Excerpts from a dataset:
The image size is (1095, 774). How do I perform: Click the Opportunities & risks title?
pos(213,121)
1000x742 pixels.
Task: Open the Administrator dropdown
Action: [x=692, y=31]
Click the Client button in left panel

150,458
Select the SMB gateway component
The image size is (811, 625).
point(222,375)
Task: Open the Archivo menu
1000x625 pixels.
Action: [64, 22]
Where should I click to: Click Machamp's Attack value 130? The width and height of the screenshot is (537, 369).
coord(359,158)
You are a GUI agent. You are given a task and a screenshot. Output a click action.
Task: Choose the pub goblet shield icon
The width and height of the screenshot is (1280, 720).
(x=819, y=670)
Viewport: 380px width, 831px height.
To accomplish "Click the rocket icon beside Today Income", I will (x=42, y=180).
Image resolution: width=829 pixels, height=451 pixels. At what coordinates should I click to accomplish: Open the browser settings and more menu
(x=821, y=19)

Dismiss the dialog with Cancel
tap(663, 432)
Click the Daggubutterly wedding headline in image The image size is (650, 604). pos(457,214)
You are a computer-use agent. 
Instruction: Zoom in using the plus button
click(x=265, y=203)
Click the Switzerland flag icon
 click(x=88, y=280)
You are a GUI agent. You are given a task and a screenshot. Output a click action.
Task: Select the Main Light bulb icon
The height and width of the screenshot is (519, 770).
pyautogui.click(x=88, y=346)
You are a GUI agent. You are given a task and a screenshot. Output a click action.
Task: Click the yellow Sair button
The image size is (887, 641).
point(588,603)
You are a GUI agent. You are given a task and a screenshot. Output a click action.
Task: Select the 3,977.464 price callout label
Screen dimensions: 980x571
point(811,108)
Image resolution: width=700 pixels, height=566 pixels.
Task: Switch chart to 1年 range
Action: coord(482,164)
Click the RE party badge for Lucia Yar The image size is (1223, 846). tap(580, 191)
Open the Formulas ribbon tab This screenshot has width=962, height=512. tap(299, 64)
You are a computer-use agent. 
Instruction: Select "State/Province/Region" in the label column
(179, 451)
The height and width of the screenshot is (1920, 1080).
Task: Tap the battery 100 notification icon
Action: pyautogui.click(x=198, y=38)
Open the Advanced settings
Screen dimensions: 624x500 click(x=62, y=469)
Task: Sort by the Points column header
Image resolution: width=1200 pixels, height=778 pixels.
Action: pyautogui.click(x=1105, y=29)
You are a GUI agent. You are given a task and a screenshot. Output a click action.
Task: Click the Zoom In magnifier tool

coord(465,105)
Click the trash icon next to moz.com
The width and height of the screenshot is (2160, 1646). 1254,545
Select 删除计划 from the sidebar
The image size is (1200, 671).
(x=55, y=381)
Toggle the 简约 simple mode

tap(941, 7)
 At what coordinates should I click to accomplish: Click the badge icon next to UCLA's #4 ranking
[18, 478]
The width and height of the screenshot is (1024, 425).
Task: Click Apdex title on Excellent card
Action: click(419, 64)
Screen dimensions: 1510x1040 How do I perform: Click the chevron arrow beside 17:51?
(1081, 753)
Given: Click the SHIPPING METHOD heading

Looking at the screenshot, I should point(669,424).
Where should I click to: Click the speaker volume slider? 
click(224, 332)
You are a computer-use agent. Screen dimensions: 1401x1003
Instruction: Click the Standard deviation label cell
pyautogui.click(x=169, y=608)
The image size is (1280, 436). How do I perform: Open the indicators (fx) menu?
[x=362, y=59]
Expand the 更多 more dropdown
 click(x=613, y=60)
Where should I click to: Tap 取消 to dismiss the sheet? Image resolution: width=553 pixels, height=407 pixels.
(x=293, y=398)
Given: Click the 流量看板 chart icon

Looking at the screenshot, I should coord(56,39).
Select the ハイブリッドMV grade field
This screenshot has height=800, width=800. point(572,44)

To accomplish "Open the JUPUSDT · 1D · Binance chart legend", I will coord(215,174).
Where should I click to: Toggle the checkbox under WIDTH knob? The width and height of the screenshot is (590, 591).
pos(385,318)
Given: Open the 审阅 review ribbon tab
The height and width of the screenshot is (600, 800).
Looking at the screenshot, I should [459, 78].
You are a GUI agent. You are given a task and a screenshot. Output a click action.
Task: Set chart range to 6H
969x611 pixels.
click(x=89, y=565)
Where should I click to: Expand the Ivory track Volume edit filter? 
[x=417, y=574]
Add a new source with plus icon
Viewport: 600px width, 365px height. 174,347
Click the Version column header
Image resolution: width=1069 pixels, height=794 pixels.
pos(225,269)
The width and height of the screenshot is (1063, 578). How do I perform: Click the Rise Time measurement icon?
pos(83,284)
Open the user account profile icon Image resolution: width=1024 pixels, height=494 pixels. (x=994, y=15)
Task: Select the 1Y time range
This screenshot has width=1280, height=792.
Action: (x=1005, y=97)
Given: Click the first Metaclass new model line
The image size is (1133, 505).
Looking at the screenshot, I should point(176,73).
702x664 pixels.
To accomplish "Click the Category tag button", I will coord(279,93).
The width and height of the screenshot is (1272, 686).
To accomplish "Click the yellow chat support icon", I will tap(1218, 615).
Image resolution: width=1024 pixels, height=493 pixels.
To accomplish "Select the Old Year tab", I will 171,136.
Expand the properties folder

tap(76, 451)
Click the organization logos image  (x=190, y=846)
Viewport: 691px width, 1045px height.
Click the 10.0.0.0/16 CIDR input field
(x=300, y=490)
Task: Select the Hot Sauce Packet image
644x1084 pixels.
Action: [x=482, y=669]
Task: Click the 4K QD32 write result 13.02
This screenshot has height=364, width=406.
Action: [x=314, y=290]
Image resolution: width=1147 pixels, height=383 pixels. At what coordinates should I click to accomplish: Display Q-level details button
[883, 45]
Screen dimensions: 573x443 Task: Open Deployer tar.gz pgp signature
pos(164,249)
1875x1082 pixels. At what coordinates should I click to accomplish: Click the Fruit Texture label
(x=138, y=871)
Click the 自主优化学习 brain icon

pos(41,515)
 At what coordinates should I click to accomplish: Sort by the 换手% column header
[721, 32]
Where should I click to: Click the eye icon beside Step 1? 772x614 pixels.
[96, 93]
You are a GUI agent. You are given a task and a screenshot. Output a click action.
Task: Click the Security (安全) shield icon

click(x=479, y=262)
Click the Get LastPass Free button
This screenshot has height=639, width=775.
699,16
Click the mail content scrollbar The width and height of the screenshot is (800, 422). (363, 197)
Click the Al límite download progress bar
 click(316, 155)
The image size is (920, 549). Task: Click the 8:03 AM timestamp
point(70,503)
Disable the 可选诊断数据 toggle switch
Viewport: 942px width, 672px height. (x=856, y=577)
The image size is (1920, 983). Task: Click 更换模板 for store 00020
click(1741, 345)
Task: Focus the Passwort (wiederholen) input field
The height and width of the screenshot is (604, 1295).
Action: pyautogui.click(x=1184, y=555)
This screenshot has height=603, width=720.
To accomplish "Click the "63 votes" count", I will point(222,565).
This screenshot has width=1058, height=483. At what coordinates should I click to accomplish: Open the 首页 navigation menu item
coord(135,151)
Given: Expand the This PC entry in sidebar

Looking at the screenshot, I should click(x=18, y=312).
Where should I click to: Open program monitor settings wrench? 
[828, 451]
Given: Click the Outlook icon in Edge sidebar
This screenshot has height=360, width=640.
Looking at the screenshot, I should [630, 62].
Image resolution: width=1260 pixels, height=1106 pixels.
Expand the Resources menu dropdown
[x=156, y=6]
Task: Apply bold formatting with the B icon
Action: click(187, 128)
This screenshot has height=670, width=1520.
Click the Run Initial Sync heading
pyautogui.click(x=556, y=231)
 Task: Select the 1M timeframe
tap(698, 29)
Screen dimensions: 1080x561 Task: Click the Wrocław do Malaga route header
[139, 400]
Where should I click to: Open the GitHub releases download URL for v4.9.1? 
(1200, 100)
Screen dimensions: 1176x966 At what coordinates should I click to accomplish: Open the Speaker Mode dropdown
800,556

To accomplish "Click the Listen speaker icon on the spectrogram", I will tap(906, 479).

* _EXERCISE AIM_
Work through the records above line by line and count those that hold the string "ribbon". Give only the result.

* _ANSWER BOX_
2